## Exercise
Whenever a line below includes the word "screenshot", copy that line.
++++ Working data ++++
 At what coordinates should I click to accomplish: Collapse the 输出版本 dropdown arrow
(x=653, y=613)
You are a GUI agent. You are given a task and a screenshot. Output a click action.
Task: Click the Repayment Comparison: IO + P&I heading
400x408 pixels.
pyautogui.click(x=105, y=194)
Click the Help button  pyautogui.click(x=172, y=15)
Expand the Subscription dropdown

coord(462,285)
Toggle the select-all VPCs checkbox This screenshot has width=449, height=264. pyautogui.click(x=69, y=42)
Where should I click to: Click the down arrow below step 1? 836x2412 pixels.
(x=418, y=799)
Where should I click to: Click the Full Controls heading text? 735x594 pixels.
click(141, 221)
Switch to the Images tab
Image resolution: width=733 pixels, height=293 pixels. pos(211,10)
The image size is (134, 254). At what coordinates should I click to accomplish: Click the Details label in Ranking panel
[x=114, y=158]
++++
## Answer box
You are a GUI agent. You are given a task and a screenshot. Output a click action.
Toggle the select-all VPCs checkbox This screenshot has width=449, height=264. pyautogui.click(x=69, y=42)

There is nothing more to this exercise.